Fewer than 30 different analogs of PCP were reported as being used as a street drug during the 1970s and 1980s, mainly in the United States. Only a few of these compounds were widely used, including rolicyclidine (PCPy), eticyclidine (PCE), and tenocyclidine (TCP). Less common analogs include 3-HO-PCP, 3-MeO-PCMo, and 3-MeO-PCP.

The generalized structural motif required for PCP-like activity is derived from structure-activity relationship studies of PCP derivatives. All of these derivatives are likely to share some of their psychoactive effects with PCP itself, although a range of potencies and varying mixtures of anesthetic, dissociative, and stimulant effects are known, depending on the particular drug and its substituents. In the United States, all of these compounds would be considered controlled substance analogs of PCP under the Federal Analog Act and are hence illegal drugs if sold for human consumption.

==History==
Phencyclidine was initially discovered in 1926 by Arthur Kötz and his student Paul Merkel as a product of a Grignard reaction of 1-piperidinocyclohexancarbonitrile.

It was again synthesized in 1956 by chemist H Victor Maddox and brought to market as an anesthetic medication by pharmaceutical company Parke-Davis, now a subsidiary of Pfizer. Its use in humans was disallowed in the US in 1965 due to the high rates of side effects, while its use in animals was disallowed in 1978. Moreover, ketamine was discovered and was better tolerated as an anesthetic.

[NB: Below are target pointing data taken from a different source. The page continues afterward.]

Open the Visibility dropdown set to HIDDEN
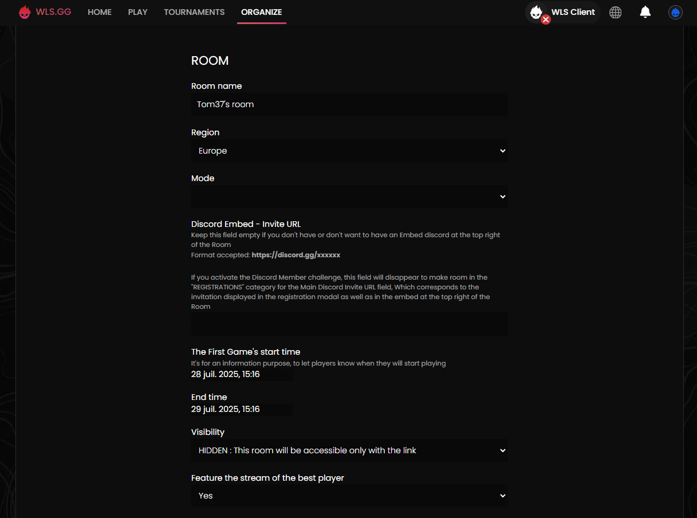The image size is (697, 518). [349, 450]
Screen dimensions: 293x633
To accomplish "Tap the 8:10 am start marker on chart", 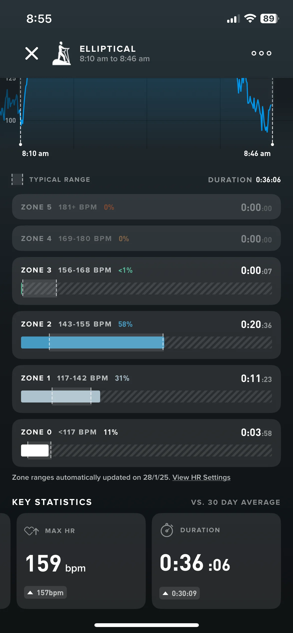I will click(x=21, y=145).
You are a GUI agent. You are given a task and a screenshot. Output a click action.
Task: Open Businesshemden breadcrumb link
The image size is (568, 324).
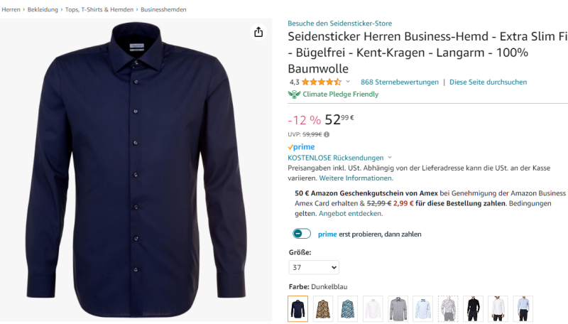tap(165, 9)
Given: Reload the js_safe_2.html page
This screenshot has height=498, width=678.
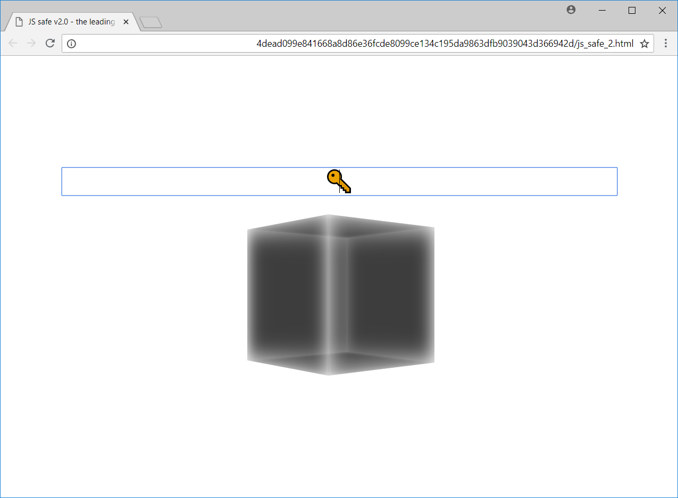Looking at the screenshot, I should (x=49, y=43).
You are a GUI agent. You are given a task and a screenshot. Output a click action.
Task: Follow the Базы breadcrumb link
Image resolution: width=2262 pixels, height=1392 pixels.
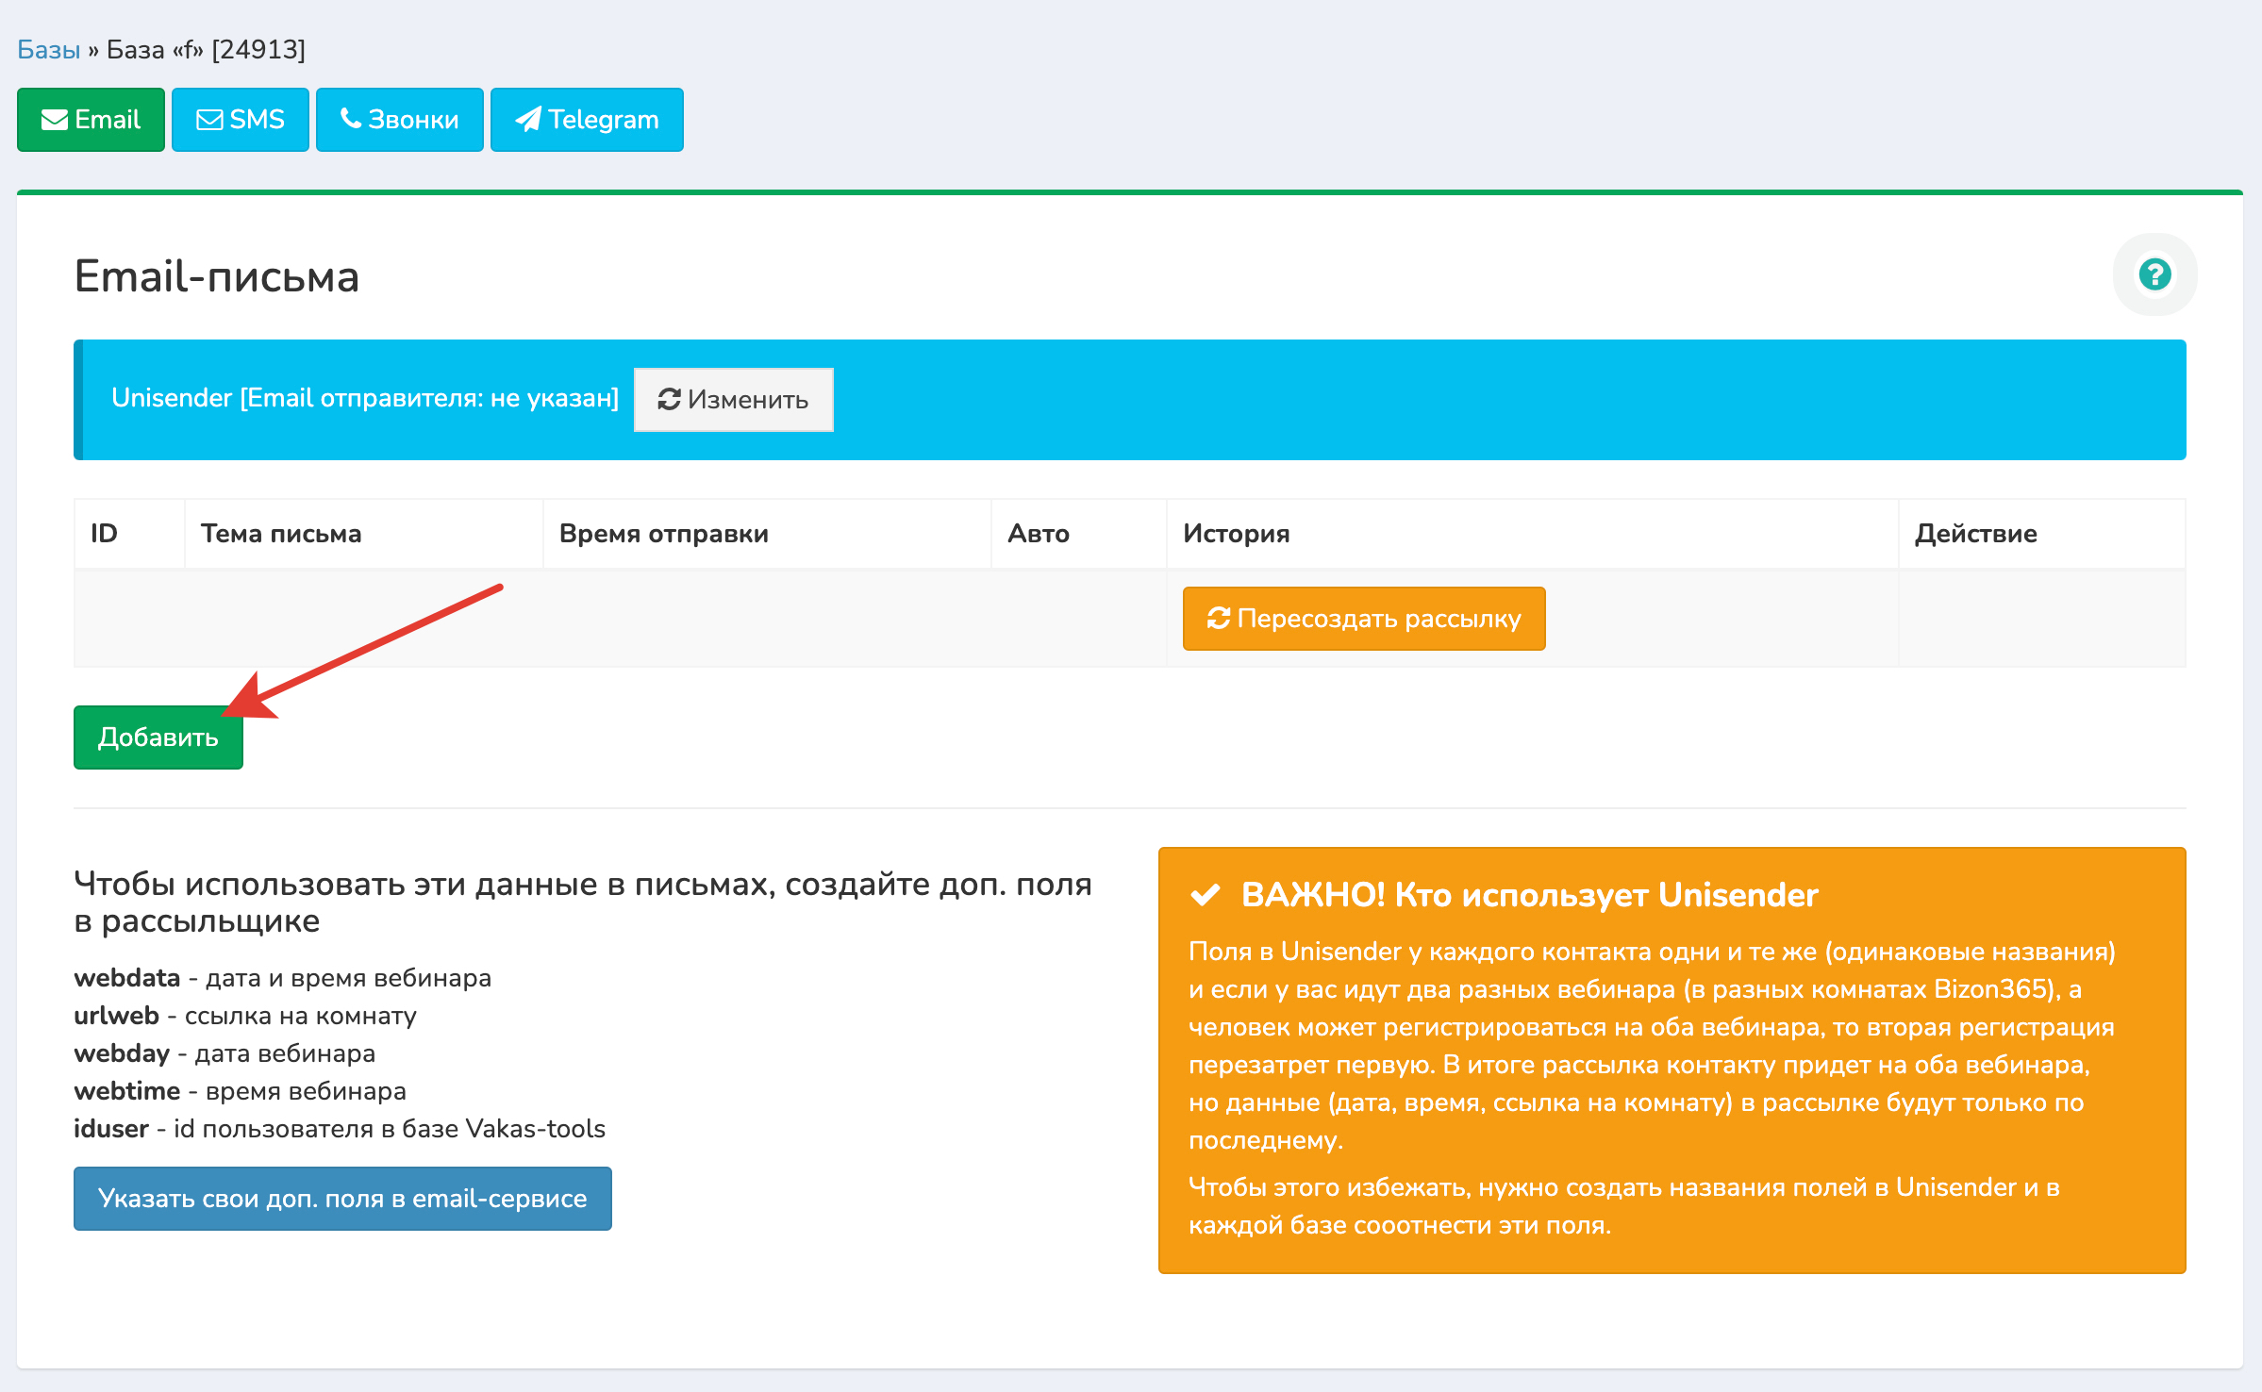click(x=49, y=49)
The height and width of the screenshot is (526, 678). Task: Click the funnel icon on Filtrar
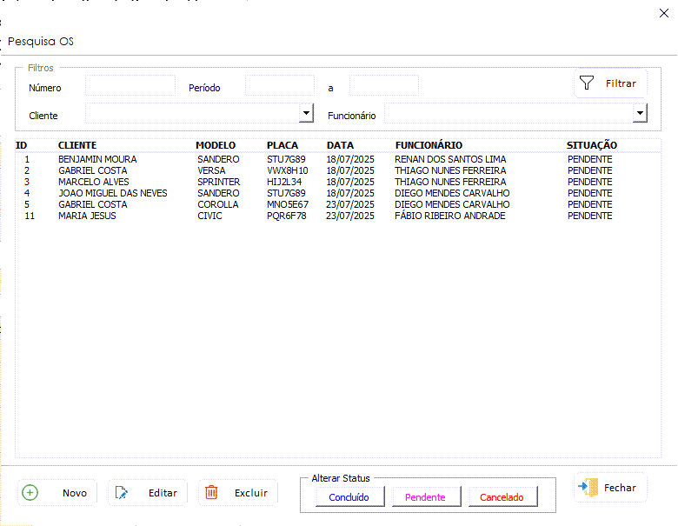(588, 83)
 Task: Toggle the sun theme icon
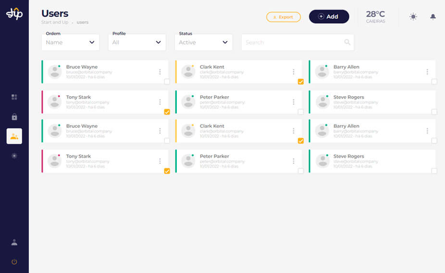413,17
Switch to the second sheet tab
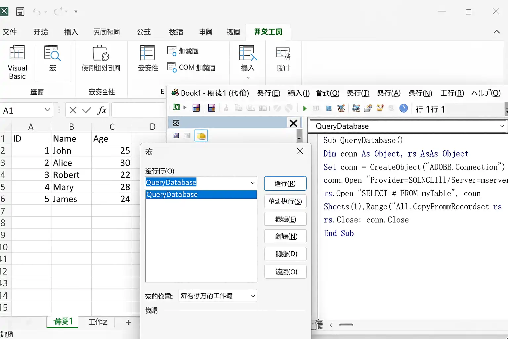Screen dimensions: 508x339 click(x=98, y=322)
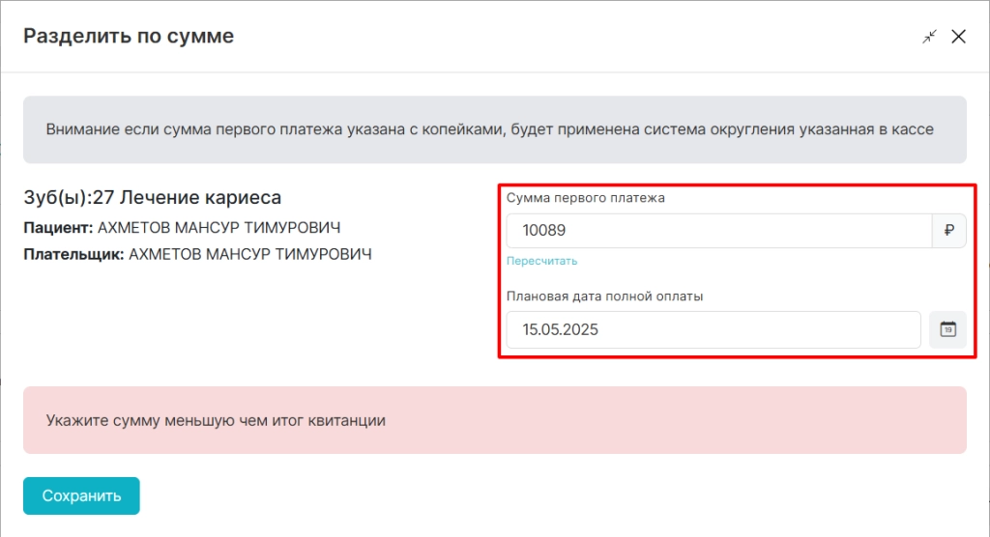Click the Лечение кариеса heading text
The height and width of the screenshot is (537, 990).
point(201,197)
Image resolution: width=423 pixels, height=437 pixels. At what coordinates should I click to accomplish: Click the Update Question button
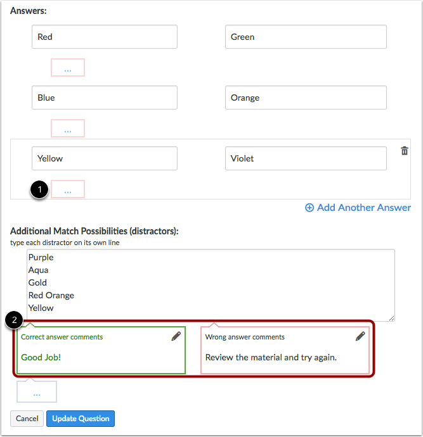coord(81,419)
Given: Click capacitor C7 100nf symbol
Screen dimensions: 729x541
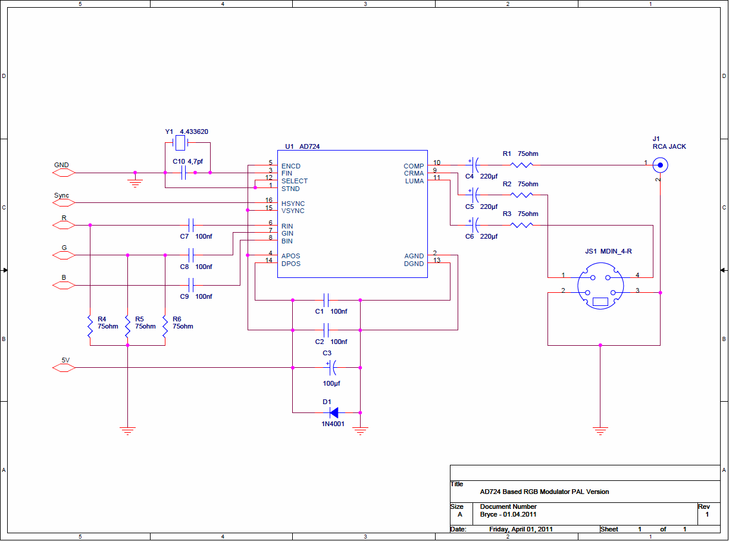Looking at the screenshot, I should pos(191,226).
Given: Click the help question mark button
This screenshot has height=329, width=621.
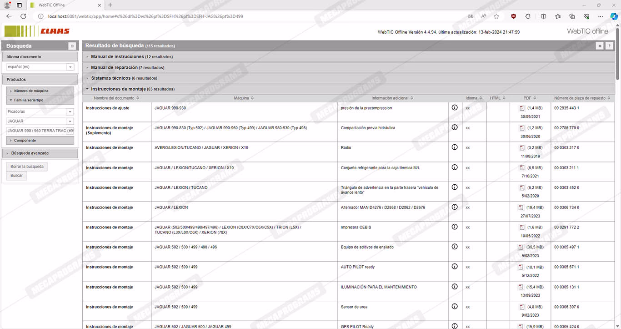Looking at the screenshot, I should tap(609, 46).
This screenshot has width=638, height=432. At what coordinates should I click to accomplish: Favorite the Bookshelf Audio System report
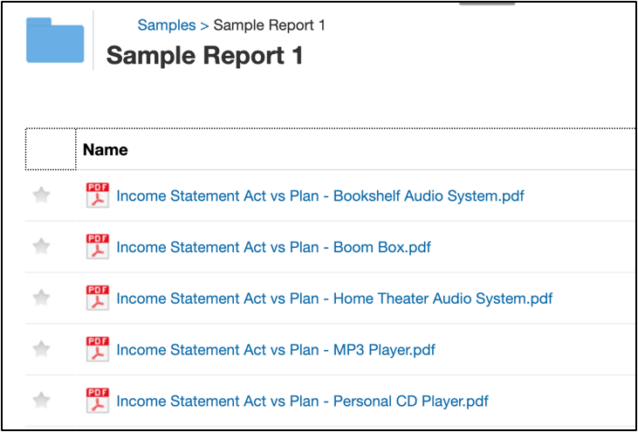point(41,196)
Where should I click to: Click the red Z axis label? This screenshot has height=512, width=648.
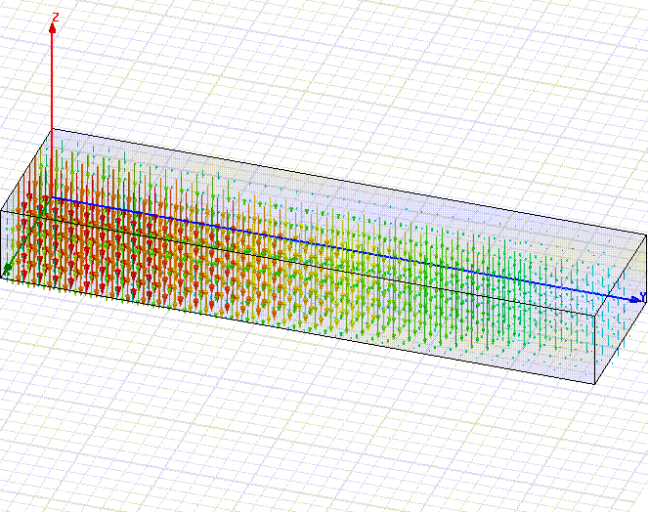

PCP is classified as a schedule II drug in the US. Derivatives of PCP have been sold for recreational and non-medical use.

==Society and culture==

===Regulation===
PCP is a Schedule II substance in the US. The Administrative Controlled Substances Code Number (ACSCN) for PCP is 7471. Its manufacturing quota for 2014 was 19 g. It is a Schedule I drug by the Controlled Drugs and Substances act in Canada, a List I drug of the Opium Law in the Netherlands, and a Class A substance in the UK.

===Frequency of use===
PCP began to emerge as a recreational drug in major cities in the US in the 1960s. In 1978, People magazine and Mike Wallace of the TV news program 60 Minutes called PCP the country's "number one drug problem". Although recreational use of the drug had always been relatively low, it began declining significantly in the 1980s. In surveys, the number of high school students admitting to trying PCP at least once fell from 13% in 1979 to less than 3% in 1990.

===Cultural depictions===
Jean-Michel Basquiat depicted two angel dust users in his 1982 painting Dustheads.

Tsukasa Hojo's 1985 manga City Hunter features a drug, Angel Dust, presumably a reference to PCP's street name. The related 2023 animated film, City Hunter: Angel Dust, more directly moved the franchise's angel dust into the realm of fantasy, as it is portrayed as a science fiction nanomachine serum developed by a biotech company to create super-soldiers with a tendency to drive them berserk, side-stepping the real-life PCP.